Course specific prerequisites
Students must have passed SSY130 Applied Signal Processing, or a similar course. This implies working knowledge of basic probability, statistics, and linear algebra. Basic MATLAB programming skills are also required in order to complete the home assignments and the course projects.
Aim
The goal of this course is to provide the students with several important tools to tackle general estimation and detection problems from a rigorous Bayesian perspective. We will describe the philosophy behind Bayesian statistics, the benefits and pitfalls of priors, the inherent computational challenges, and classic and modern inference tools. Through homework problems, students will get hands-on experience with these tools and apply them to a variety of problems.
Learning outcomes (after completion of the course the student should be able to)
After the course, the students should be able to
- Explain the philosophy behind Bayesian statistics and its benefits compared to classical frequentist statistics.
- Develop an inference algorithm (an estimator or a detector) using the principles of Bayesian decision theory and a given cost function.
- Derive fundamental performance bounds and describe under which conditions they are valid.
- Select an appropriate prior based on prior knowledge and computational constraints.
- Design sampling methods and use them to compute integrals such as a posterior mean.

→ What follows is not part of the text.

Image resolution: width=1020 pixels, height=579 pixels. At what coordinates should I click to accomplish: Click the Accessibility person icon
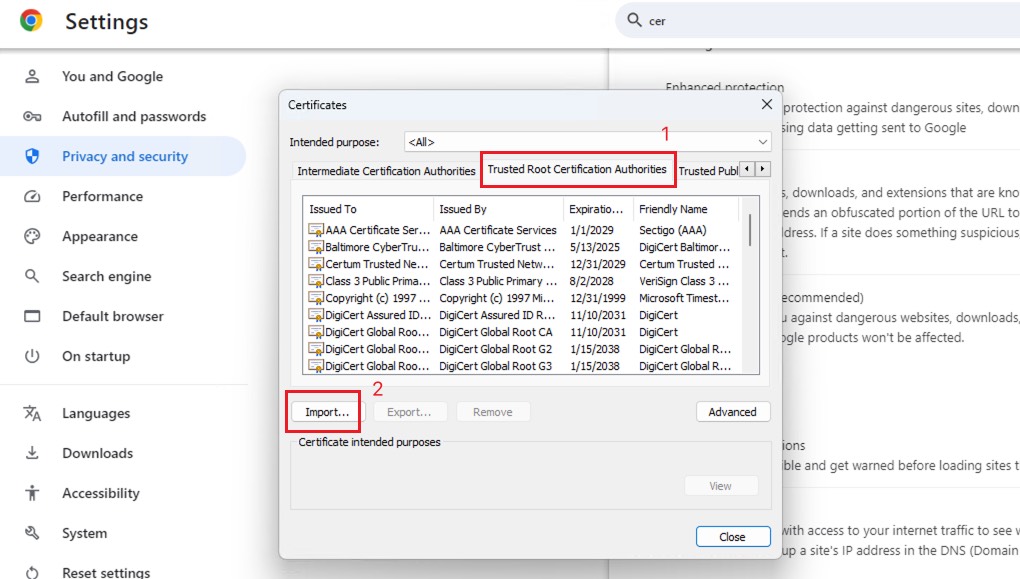pos(32,493)
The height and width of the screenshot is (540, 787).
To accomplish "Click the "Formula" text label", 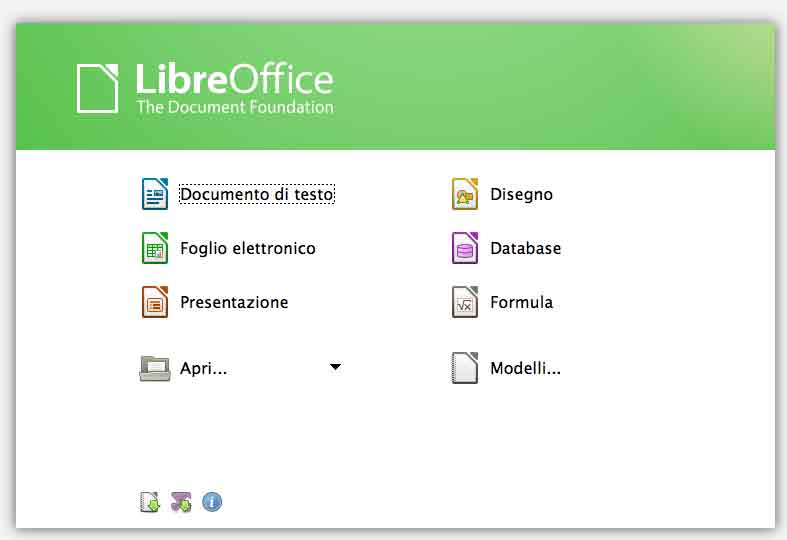I will click(521, 302).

- Understand, explain, and apply a large set of tools including Laplace approximations and nonparametric models such as Gaussian processes.
Content
We describe the key elements of Bayesian statistics, which is a prominent methodology for making decisions of different types. We cover the following important topics:
- Bayesian philosophy
- Likelihood and duality principles
- Basic decision theory
- Conjugate, noninformative and hierachical priors
- Sampling methods
- Laplace method and Bayesian information criterion
- Bayesian Cramér-Rao bounds
- Consensus algorithms for distributed inference
- Nonparametric Bayesian models.
Organisation
The course comprises
- lectures
- weekly home assignments
- tutorial sessions related to the home assignments.
Literature
We will mainly use
Christopher M. Bishop, "Pattern Recognition and Machine Learning", Springer, 2006
Examination including compulsory elements
To pass the course you are required to:
- Complete a minimum number (to be communicated on a weekly basis) of the homework assignments;
- Grade another group's homework every week; and
- Present a research paper at the end of the course, which you may select from a list that we will publish on the website.
There is no written exam.